Il musical “Balliamo sul mondo”, scritto e diretto da Chiara Noschese con i più grandi successi di Ligabue, sarà al Teatro Nazionale di Milano fino al 27 ottobre.
Due atti e venti canzoni per raccontare le vicissitudini, gli intrecci, i sorrisi e le difficoltà di un gruppo di amici nell’arco di un decennio, che segna il passaggio dalla vita da liceali al mondo dei “grandi”. Lo spettacolo si sviluppa tra due capodanni: quello del 1990 e quello del 2000. Le luci si abbassano, cala il silenzio e sulle note delicate di “Ho messo via” si dà il via a una storia che ci farà battere il cuore: “Balliamo sul mondo” non è – come si può immaginare – il musical di Ligabue, ma la storia di un gruppo di giovani di provincia che – nello storico e iconico “Bar Mario” – si racconta attraverso le canzoni di Ligabue. Quella del Liga non è una semplice colonna sonora, ma anzi, un supporto alla narrazione, un vero e proprio faro sulle vite, gli animi e i pensieri dei 13 protagonisti. Una scenografia semplice ma d’impatto, accompagna i vari attori e le loro vite sul palco. Durante il primo atto siamo alle prese con il Capodanno del 1990: per i protagonisti è il primo da maggiorenni e l’ultimo da liceali. Emergono sin da subito le tensioni e le difficoltà di un vero gruppo di amici. Nonostante questo, la festa non tarda ad arrivare e la prima notte del nuovo decennio diventa magica: tra chi vuole cambiare e chi vuole restare così com’è, sulle strofe di “Certe notti” vengono espressi i desideri per il nuovo anno.

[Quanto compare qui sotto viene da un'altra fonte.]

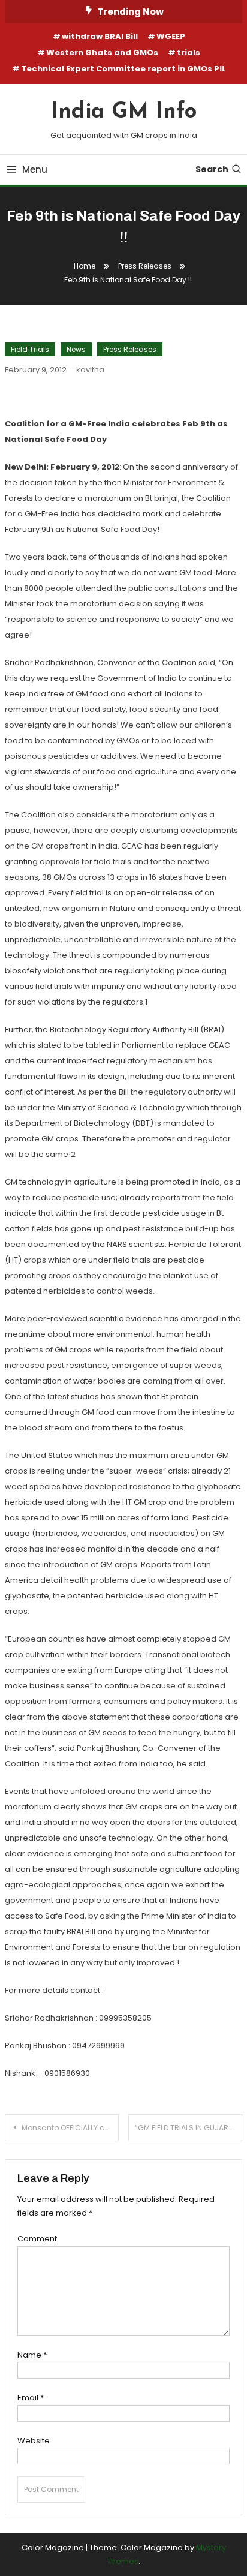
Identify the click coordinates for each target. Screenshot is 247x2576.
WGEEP (170, 36)
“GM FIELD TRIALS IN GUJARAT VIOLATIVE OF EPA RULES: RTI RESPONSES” (188, 2128)
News (76, 349)
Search (211, 169)
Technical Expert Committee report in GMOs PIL (123, 68)
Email (30, 2397)
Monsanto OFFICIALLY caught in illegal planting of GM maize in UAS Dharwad (70, 2128)
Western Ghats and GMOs (102, 52)
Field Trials (30, 349)
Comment (37, 2238)
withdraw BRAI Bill (100, 36)
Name (32, 2355)
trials (188, 52)
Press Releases (129, 349)
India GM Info (124, 112)
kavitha (90, 369)
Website (33, 2440)
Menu (34, 169)
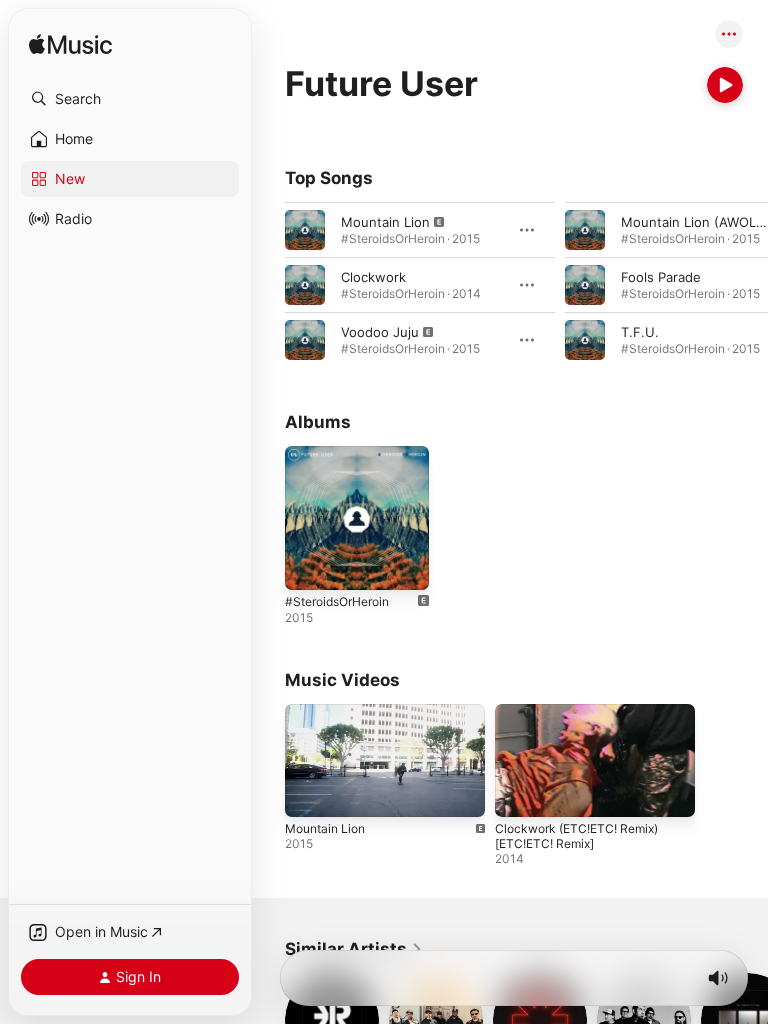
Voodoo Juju (380, 332)
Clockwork (373, 277)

Uno fra tutti è il rivedersi dieci anni più tardi sempre al Bar Mario, per festeggiare il Capodanno del nuovo
millennio. È qui che inizia il secondo atto: i nostri ragazzi devono fare i conti con gli anni trascorsi e i loro vissuti. Cambia l’atmosfera, cambiano le dinamiche: dall’ingenua spensieratezza degli anni del liceo, si passa al peso delle responsabilità della vita adulta: insomma, è il “peso della valigia”. Il tutto si conclude con la rottura della quarta parete sulle note di “Tra palco e realtà”: i protagonisti si tolgono i costumi di scena e ci ritroviamo a tu per tu con gli attori che cantano un medley dei più grandi successi di Ligabue. Tutto il teatro diventa un Campovolo in miniatura. L’intero pubblico è coinvolto nello spettacolo: le dinamiche dei protagonisti arrivano tanto ai ragazzi quanto a chi ragazzo non lo è più… e che forse, per una sera, può tornare a esserlo. Si parla di amori che nascono e amori che finiscono, di carriere che faticano a decollare, di amicizie e di futuro, il tutto in una leggerezza mai superficiale. Il contributo di Ligabue è riscontrabile soprattutto nei dialoghi dei ragazzi, oltre che nell’accurata scelta dei brani. Il risultato è un’armonia perfetta, una giovane simbiosi tra teatro e musica, che ci riporta negli anni ’90. Questi ragazzi ci insegnano che – come dice il Liga – «La vita è un po’ più forte del tuo dirle ‘Grazie no’». È un fiume che scorre e anche se le ripide spaventano, navigarlo è e resta l’unica opzione. La corrente ci porta sempre più in là, ci basta solo procedere, magari – perché no – “Senza paura”.